I know another young man who is the son of a rabbi, and marked his bar mitzvah at age 25. He is autistic. His father said he wasn’t sure the day would come, but he was confident that his son fully understood at this point what it meant to be responsible for the mitzvot, and he was truly a bar mitzvah, even though he was not one at 13.
This underlines cmkeller’s point that you don’t “have” a bar mitzvah, you “become” one. This same young man also eventually got a driver’s license, but not until age 27. He’d had a learner’s permit since age 23 or 24, but wasn’t ready to be driving on his own until he was 27, and a lot of that was his own input.
Anyway, someone not capable of performing ANY duties of a bar mitzvah will not become one. If someone does not understand why we fast on Yom Kippur, or even that the fast is a tradition everyone participates in, it is cruel to withhold food from that person for 25 hours. I don’t know anyone who would do it. I wouldn’t.
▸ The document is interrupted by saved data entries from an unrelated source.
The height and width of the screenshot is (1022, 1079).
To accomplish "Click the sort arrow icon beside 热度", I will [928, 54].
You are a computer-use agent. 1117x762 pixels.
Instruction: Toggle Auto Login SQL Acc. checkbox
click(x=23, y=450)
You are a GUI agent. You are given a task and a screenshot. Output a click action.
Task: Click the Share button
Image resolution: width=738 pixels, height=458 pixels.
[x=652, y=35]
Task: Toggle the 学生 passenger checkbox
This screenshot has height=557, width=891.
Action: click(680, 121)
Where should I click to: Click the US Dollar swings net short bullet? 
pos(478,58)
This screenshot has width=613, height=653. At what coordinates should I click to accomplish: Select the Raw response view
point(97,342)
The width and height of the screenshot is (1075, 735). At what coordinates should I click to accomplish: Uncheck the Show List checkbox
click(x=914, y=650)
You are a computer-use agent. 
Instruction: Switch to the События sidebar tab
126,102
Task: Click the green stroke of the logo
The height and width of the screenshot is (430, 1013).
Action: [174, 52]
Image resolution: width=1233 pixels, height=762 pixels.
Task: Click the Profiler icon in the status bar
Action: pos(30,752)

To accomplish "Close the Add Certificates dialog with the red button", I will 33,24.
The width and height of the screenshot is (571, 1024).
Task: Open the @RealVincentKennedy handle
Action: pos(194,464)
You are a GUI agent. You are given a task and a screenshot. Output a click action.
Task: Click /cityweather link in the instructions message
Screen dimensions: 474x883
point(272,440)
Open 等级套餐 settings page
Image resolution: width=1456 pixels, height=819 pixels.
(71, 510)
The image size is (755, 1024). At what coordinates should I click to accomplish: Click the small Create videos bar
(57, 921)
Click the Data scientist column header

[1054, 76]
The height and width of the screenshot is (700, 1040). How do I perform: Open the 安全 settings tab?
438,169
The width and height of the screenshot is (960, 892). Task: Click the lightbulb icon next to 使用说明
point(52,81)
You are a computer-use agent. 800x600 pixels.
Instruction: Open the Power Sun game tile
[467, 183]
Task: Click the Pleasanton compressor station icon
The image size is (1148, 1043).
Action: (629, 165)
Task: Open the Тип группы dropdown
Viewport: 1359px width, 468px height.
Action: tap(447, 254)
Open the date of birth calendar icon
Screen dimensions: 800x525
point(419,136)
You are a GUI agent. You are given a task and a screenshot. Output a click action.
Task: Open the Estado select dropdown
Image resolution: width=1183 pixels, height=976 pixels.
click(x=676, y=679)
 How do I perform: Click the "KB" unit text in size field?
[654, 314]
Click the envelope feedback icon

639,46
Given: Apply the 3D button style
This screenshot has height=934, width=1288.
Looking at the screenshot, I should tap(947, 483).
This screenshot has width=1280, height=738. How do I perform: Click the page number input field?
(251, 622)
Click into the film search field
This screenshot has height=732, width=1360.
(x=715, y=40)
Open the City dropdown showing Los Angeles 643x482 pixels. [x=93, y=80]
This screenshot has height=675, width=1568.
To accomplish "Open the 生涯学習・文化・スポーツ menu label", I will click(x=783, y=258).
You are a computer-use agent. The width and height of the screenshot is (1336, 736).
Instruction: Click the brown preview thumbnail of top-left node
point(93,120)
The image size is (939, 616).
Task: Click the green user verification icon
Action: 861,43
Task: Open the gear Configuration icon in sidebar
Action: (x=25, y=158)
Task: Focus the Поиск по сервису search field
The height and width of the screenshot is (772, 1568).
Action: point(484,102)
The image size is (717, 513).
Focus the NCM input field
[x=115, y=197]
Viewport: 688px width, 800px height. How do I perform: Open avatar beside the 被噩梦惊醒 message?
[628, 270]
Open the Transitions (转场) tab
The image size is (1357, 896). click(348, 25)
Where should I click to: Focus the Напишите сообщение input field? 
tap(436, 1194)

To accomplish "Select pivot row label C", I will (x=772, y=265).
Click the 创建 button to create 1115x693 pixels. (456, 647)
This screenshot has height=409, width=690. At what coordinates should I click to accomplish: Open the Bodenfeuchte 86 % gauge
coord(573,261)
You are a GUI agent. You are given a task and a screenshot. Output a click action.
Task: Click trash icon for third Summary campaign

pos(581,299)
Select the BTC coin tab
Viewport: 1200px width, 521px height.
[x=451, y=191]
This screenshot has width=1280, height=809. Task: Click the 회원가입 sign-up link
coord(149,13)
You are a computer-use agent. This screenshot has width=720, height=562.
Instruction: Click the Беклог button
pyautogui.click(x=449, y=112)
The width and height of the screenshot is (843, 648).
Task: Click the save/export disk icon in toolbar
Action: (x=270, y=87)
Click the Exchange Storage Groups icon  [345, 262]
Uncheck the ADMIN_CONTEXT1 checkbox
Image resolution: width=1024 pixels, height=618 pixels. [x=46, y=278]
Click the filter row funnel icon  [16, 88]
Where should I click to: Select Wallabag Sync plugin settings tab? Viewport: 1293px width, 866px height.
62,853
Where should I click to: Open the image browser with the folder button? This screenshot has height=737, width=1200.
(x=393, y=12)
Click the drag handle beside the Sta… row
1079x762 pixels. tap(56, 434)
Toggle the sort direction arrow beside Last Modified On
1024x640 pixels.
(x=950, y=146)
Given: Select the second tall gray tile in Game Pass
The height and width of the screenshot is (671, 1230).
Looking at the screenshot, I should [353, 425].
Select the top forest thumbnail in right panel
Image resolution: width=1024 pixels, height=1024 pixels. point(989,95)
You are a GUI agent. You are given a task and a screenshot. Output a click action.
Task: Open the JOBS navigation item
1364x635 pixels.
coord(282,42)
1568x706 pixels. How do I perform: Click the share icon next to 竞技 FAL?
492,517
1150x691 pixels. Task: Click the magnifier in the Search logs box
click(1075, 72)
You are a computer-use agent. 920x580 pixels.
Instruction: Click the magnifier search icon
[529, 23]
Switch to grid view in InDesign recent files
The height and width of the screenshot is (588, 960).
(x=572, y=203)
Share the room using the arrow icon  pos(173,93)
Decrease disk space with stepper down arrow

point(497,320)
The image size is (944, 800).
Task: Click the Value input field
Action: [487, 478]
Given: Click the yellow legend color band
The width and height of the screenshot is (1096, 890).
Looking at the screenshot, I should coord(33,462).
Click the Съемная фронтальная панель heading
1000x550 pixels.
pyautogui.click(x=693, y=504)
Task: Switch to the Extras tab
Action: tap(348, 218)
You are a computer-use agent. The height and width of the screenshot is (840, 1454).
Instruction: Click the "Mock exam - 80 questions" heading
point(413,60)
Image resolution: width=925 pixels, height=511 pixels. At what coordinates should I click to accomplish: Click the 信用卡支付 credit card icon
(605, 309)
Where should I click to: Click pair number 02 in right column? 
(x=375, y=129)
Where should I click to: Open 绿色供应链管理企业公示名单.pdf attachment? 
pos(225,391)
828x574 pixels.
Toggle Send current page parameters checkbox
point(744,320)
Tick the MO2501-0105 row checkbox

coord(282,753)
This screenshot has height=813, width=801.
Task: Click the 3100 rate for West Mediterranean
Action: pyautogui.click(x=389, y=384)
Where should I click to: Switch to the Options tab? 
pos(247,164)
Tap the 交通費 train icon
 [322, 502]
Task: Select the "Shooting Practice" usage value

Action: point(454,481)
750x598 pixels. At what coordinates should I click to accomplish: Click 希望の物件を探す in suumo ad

An autistic meltdown because the person has no idea why he is being denied food isn’t really any different, as far as whether it is OK to feed the person under Jewish law, from a person with hypoglycemia who passes out.
Additionally, someone who will always need another person to, for example, make sure his food is kosher, is not a bar mitzvah, no matter how old he is.
That said, a first aliyah is a simcha, a thing to celebrate. It usually happens around the time you become bar or bat mitzvah, but it can happen later. I know lots of women who had their first aliyot as adults, and had big simchats. Nothing wrong with that. It’s sometimes called an “adult bat mitzvah,” but that is a misnomer. I understand why people call it that, though. But the only people who literally become b’nei mitzvah as adults are converts.